* [Try it]: Please report every line in the entries that contains the string "após".

* [Saved data entries]:
*** Begin section ***
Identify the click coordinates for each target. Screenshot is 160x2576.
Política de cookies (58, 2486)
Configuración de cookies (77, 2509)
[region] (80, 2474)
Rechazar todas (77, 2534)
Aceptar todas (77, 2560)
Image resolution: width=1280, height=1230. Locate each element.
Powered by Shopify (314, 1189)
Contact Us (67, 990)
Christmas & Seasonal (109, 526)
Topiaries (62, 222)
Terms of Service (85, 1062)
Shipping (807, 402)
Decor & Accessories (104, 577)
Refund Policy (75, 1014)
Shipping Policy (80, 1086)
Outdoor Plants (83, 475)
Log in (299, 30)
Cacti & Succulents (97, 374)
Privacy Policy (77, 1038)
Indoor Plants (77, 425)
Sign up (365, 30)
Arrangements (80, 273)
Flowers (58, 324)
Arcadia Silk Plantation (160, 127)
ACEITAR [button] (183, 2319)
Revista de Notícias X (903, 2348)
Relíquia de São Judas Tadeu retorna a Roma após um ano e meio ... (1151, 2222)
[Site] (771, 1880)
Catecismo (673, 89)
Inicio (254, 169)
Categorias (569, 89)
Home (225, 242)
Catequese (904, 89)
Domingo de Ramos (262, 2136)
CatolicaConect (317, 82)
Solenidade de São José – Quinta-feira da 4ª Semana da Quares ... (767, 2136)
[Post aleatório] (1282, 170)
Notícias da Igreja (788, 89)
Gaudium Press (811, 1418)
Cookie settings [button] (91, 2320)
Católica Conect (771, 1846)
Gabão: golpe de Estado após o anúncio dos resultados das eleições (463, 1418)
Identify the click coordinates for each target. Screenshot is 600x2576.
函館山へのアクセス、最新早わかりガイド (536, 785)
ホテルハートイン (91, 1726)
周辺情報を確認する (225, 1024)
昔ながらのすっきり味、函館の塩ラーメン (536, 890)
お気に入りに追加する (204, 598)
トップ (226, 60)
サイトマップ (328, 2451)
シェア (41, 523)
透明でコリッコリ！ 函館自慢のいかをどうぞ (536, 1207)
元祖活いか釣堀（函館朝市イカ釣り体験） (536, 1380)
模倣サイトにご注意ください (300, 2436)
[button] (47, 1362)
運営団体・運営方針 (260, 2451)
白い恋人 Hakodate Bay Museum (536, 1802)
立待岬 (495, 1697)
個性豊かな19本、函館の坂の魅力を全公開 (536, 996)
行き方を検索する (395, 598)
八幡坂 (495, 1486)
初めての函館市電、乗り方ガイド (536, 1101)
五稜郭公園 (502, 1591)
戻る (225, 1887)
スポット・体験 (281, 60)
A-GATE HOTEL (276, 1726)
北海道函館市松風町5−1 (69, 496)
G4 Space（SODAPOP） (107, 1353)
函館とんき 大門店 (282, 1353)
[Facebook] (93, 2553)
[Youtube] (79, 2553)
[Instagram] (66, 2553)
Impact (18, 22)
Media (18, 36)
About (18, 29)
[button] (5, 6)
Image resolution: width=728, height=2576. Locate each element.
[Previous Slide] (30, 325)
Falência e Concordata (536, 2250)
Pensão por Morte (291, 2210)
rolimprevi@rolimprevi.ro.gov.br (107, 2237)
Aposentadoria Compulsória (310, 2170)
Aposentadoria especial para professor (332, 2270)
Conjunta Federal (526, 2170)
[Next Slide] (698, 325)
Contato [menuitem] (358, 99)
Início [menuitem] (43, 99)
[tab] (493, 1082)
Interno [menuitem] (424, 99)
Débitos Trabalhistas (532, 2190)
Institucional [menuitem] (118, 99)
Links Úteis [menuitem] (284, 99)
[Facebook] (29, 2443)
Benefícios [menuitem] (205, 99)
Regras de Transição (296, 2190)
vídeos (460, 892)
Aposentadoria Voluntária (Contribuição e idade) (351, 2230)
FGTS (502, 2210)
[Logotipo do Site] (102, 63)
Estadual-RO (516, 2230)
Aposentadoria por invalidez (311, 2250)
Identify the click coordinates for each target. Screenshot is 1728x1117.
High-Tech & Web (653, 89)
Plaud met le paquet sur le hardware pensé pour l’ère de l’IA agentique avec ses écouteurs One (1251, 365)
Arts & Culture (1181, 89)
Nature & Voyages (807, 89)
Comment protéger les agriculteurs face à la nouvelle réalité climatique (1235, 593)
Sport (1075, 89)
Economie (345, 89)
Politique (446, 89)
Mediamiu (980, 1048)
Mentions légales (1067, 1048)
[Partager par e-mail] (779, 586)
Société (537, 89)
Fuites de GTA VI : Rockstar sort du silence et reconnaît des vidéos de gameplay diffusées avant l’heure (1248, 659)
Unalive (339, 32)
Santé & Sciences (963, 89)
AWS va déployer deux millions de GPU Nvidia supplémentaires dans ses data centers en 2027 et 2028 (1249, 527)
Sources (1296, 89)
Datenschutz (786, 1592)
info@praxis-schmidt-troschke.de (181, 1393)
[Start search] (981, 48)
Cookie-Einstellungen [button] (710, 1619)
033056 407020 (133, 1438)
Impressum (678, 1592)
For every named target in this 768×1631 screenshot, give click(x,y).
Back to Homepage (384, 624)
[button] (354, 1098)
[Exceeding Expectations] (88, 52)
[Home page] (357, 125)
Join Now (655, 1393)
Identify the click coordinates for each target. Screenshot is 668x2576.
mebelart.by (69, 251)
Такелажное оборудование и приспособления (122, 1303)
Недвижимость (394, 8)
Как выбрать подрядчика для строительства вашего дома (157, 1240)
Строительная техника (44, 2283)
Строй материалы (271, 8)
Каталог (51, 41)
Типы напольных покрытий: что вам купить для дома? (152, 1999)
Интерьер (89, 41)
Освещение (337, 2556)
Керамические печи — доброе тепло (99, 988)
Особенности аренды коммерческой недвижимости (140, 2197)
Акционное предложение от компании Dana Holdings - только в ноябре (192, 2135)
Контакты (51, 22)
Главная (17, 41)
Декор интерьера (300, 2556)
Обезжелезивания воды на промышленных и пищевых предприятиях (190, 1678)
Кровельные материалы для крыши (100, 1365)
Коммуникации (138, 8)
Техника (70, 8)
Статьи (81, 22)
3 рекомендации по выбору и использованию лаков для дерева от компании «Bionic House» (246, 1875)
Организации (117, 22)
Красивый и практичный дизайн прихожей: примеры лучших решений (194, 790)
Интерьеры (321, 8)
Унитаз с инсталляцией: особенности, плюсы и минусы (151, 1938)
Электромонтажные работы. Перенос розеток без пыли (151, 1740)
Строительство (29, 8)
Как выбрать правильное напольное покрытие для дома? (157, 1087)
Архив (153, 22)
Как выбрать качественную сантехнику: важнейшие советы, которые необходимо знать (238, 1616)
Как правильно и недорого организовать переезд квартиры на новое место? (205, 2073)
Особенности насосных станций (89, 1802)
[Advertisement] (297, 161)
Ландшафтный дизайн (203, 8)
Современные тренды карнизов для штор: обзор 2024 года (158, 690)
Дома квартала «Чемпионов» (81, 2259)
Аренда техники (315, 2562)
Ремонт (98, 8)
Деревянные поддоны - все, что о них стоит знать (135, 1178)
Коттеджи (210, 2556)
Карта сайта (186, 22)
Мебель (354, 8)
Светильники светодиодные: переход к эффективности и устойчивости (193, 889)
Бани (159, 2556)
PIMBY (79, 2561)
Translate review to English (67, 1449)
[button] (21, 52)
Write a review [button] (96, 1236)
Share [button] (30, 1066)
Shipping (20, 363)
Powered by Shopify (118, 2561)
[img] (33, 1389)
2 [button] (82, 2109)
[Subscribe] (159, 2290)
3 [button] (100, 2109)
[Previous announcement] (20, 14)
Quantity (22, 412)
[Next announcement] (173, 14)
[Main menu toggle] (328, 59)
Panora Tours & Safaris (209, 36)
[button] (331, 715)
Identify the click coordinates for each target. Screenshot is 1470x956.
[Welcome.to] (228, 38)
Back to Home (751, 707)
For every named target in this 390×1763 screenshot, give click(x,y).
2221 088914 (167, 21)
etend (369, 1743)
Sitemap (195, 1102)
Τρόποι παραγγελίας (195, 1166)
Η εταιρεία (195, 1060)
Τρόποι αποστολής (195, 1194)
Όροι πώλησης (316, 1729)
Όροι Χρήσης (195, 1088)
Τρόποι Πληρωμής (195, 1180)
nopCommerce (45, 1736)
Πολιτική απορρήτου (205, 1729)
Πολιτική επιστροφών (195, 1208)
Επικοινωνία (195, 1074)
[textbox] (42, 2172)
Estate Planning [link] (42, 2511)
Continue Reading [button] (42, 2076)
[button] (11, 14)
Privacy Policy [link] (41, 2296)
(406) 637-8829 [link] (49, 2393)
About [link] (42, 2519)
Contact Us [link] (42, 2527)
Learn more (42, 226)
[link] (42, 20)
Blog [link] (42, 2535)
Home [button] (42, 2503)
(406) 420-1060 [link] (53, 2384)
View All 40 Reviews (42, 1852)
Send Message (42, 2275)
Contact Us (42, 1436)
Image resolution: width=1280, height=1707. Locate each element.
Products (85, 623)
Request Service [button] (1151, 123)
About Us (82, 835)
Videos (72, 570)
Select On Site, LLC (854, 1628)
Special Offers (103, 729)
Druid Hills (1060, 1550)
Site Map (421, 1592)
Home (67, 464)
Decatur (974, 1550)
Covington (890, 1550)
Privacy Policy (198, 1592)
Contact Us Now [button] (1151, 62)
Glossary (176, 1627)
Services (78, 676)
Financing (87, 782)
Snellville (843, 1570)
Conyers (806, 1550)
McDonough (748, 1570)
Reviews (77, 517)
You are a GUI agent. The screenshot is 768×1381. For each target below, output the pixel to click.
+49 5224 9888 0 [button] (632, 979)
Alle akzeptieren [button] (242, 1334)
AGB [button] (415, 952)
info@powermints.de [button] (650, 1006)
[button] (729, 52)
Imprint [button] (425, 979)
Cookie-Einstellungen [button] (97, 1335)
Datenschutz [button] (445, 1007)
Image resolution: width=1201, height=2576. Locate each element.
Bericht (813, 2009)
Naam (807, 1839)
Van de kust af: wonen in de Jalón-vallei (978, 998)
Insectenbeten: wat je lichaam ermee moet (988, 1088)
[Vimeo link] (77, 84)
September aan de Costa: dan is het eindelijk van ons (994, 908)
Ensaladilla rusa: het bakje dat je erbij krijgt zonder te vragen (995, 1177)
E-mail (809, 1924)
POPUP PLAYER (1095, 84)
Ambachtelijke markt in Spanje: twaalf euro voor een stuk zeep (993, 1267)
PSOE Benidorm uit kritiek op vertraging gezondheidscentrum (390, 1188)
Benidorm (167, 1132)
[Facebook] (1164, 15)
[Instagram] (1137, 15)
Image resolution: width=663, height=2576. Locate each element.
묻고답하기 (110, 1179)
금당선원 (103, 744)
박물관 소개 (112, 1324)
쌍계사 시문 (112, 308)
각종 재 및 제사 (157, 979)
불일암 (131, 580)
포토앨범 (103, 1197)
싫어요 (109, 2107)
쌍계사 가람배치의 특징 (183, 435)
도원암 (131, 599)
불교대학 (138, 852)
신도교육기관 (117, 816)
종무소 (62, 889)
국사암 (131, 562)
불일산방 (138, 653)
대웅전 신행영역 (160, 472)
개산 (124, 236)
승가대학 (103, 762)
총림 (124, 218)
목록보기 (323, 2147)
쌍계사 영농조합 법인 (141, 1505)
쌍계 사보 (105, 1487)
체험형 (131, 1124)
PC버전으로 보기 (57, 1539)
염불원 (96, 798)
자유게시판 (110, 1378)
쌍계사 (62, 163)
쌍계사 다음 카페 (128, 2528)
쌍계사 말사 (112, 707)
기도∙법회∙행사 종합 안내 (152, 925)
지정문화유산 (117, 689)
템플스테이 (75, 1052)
*** End section ***
* [Problem solution]:
Relíquia de São Judas Tadeu retorna a Roma após um ano e meio ... (1151, 2222)
Gabão: golpe de Estado após o anúncio dos resultados das eleições (463, 1418)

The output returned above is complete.